Executives at Pratt & Whitney, one of the largest jet engine manufacturers in the world, were facing several major problems that were proving to be difficult to solve. The most expensive option when airlines are ordering a new fleet of jets is the engines. One of their problems was increasing their R&D budget so they could continue to innovate beyond their innovative competitors, including GE and Rolls Royce. But even with innovative features and functions, customers always want a better deal, and cutting that deal keeps margins down.
Another problem was keeping a major source of revenue flowing, and that’s the long-term parts and service business. Global competitors have created knock-off parts that can be used in place of official Pratt & Whitney parts and they can be serviced by non-Pratt & Whitney technicians. And since the lifetime of a jet engine is a very long time, the parts and servicing aspect represents more income than the engines themselves.
In my latest book, Flash Foresight, one of the seven principles that make invisible opportunities and invisible solutions visible is to take your biggest problem and skip it. So that’s what Pratt & Whitney decided to focus on. As a result, they came up with a great idea: Give customers the jet engine for free and have them pay a service fee based on the hours flown, with Pratt & Whitney taking care of all the service and maintenance.
This approach gives Pratt & Whitney a very profitable lifelong annuity. It makes sure that all of the parts are going to be Pratt & Whitney parts and that all the service comes from qualified technicians. This helps keep their quality, reliability, and safety high, and the potential problems low. It also gives them more business, because all the other jet engine manufacturers are still charging for their engines. So it provides a major selling advantage to a customer focused on price. It’s an innovative way of solving that problem.
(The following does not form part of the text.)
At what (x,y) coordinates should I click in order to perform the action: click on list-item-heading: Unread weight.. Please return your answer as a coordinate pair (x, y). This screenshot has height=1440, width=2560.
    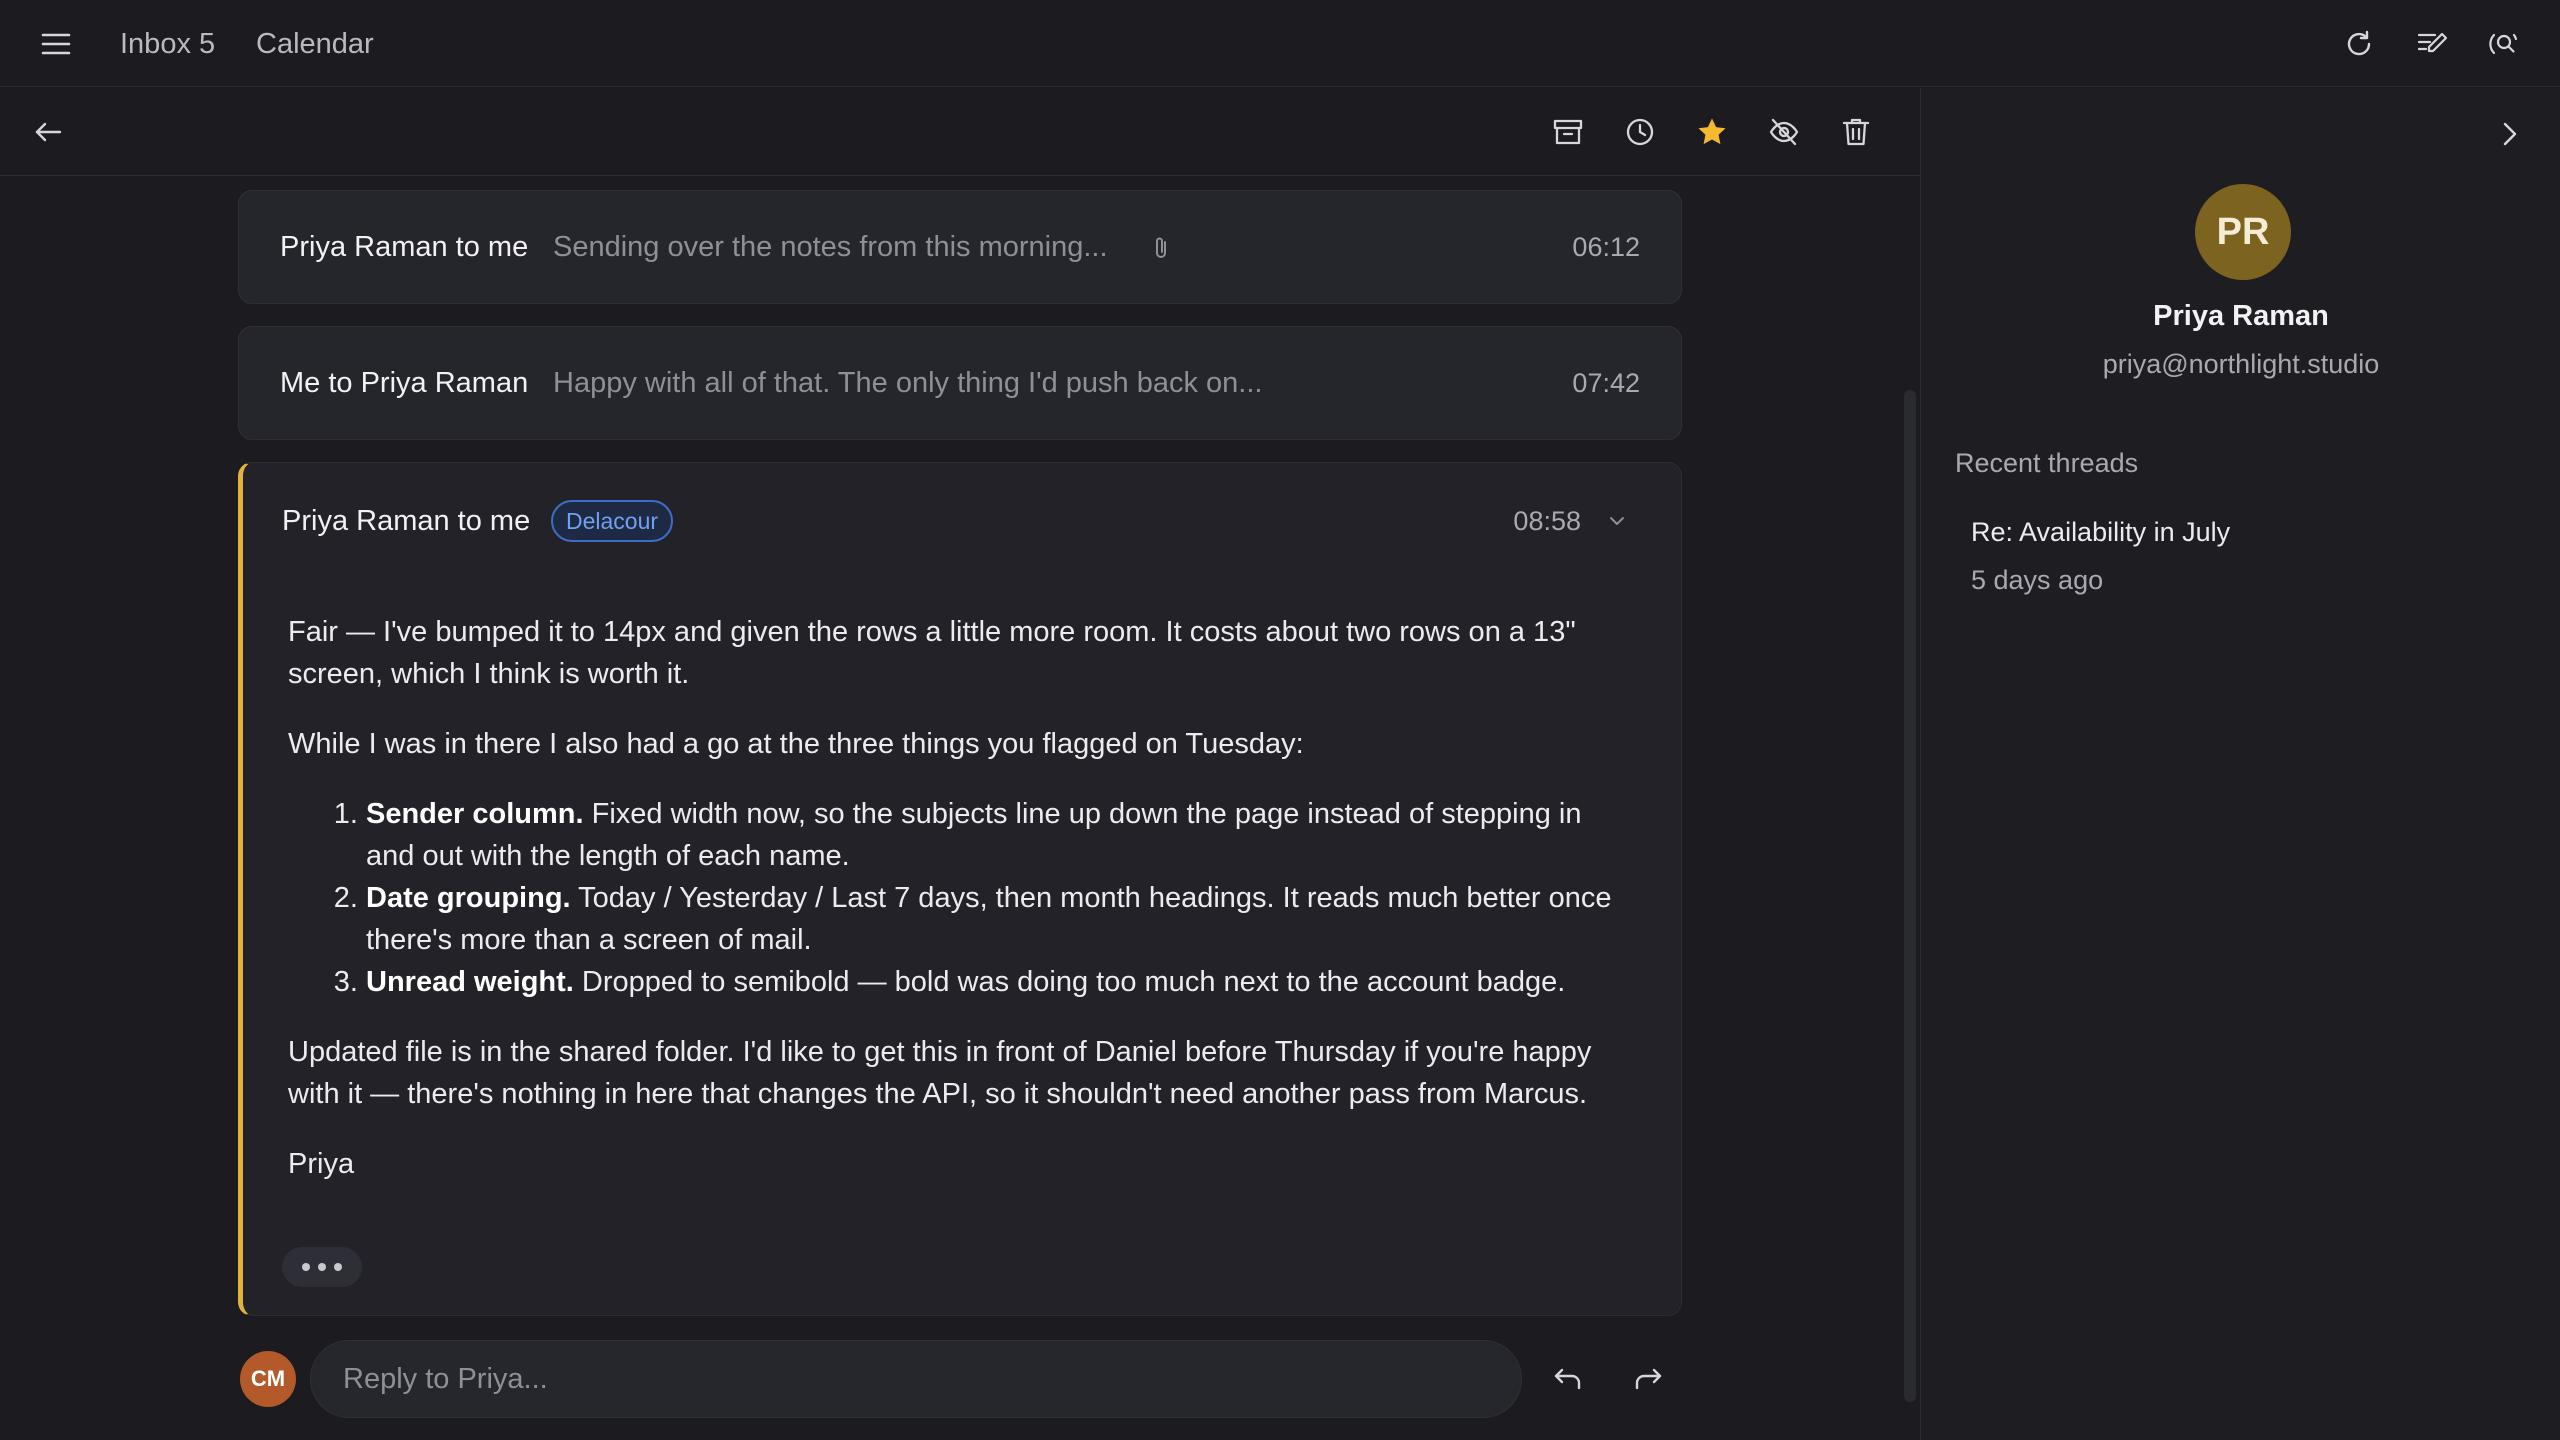
    Looking at the image, I should click on (470, 982).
Can this approach of giving away the most expensive product to make more money be used in other industries? Of course. Let’s say your company installs and maintains swimming pools. This is one industry that’s been hit hard by the recession, as customers are deciding to wait on adding a pool.
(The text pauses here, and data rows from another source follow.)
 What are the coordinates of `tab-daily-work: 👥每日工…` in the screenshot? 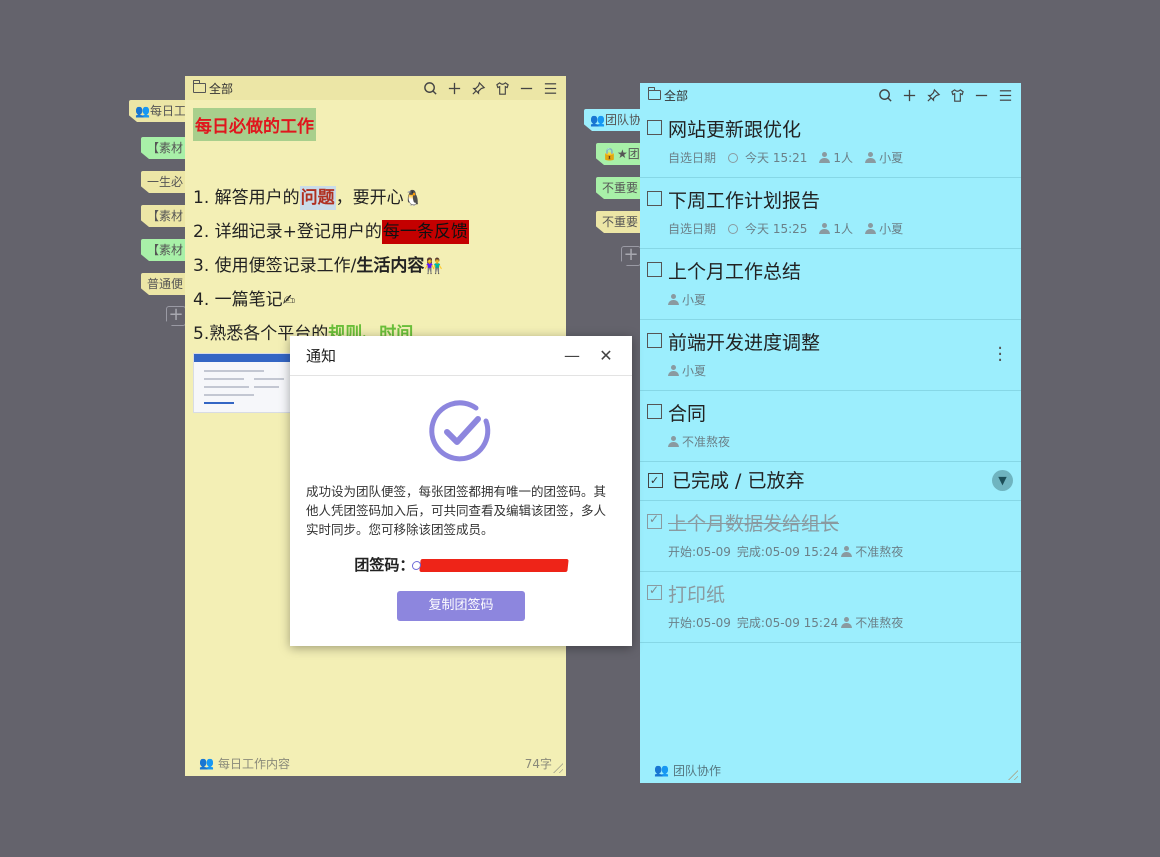 It's located at (158, 111).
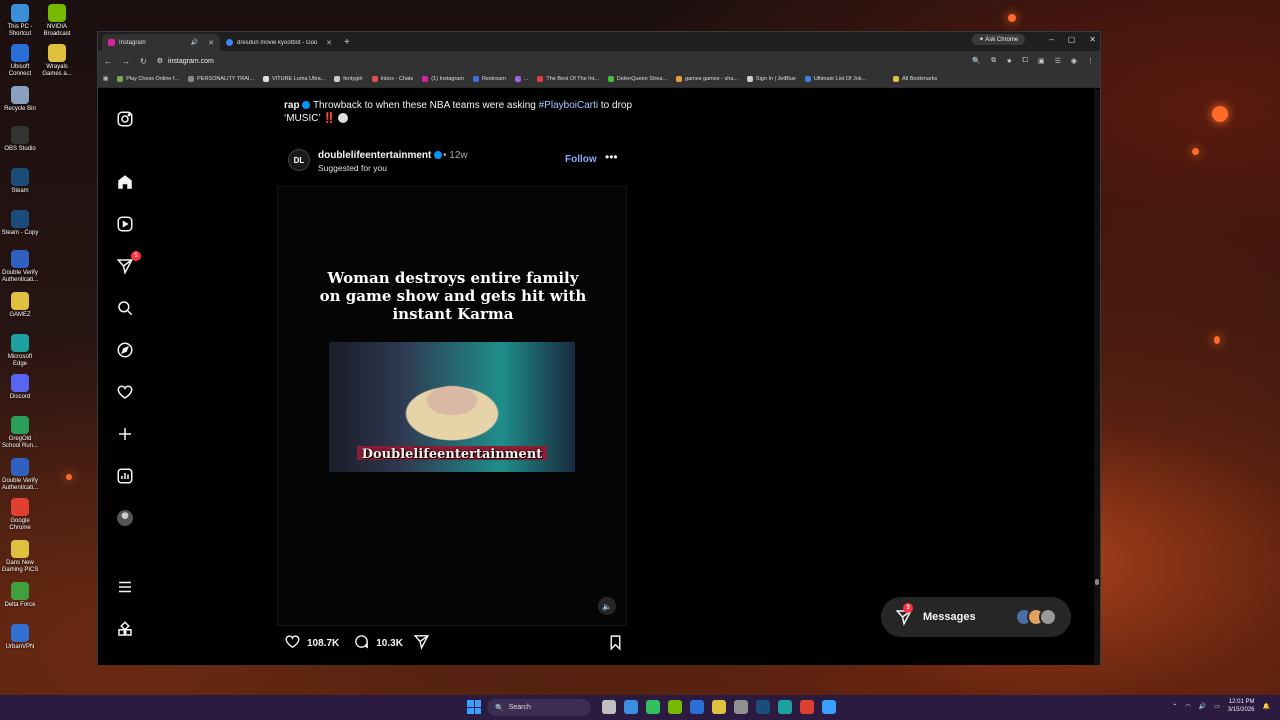 The width and height of the screenshot is (1280, 720). I want to click on maximize-button: ▢, so click(1072, 40).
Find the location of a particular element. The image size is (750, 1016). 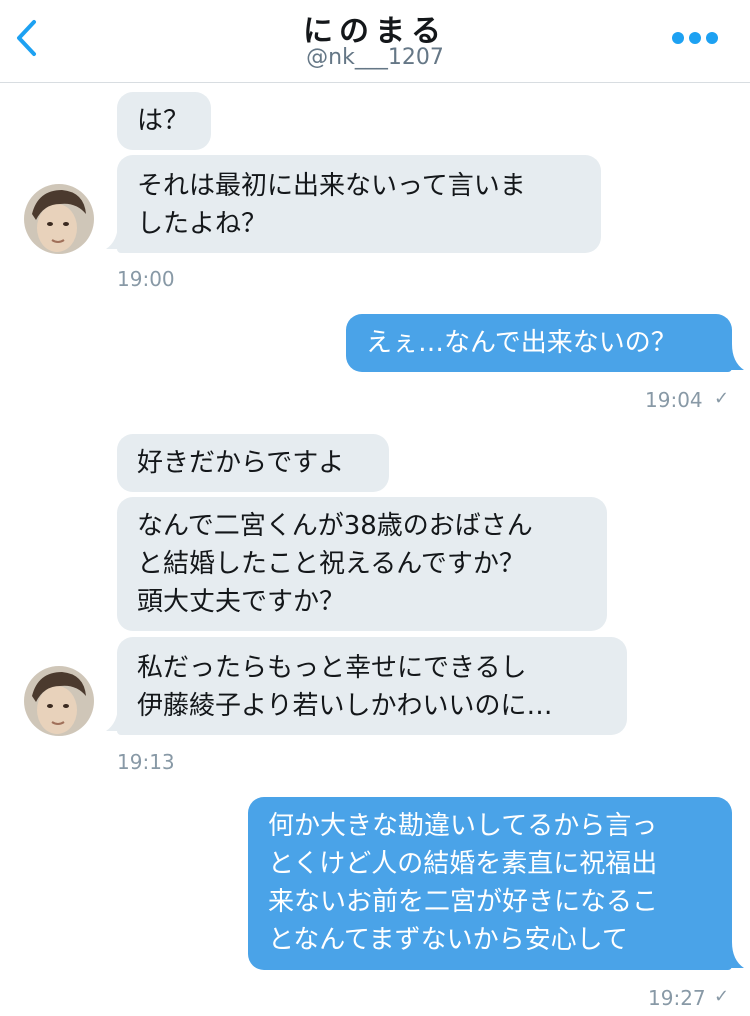

conversation-title: にのまる is located at coordinates (375, 32).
However, the profits pool companies make from installing the pool is not nearly as high as the profitability of servicing the pool, especially when it comes to all the chemicals needed to keep the water fresh and swimmable. The problem is that today, people with pools are increasingly buying their chemicals from discount stores, not from the company that installed the pool. And they are doing the pool maintenance themselves, cutting out service income. So why not install the pool for free? That’s the factor that is keeping people from adding a swimming pool to an existing home or building it when they buy the home. For many, buying a pool is just too expensive. But if the customer doesn’t have to pay for it at all—if you install it for free and then charge people a monthly service fee for having the pool serviced and maintained—then you have a major competitive advantage and a long-term money maker.
If someone wants to cancel the contract, then they have to pay the balance on what the pool would have cost. If the house is sold, either the cost of the pool has to be paid in the closing costs, or the service contract gets transferred to the new owner.
By giving away for free the most expensive part of the sale, the biggest hurdle of installing a swimming pool has been eliminated. In other words, the problem has been skipped.
The biggest problem for Pratt & Whitney and the pool companies was not only skipped, but it was also flipped around, which is another principle in my book—and that is “opposites work better.” So instead of having your most expensive product stay your most expensive, why not do the opposite and make your most expensive product free? That way you can really make some money.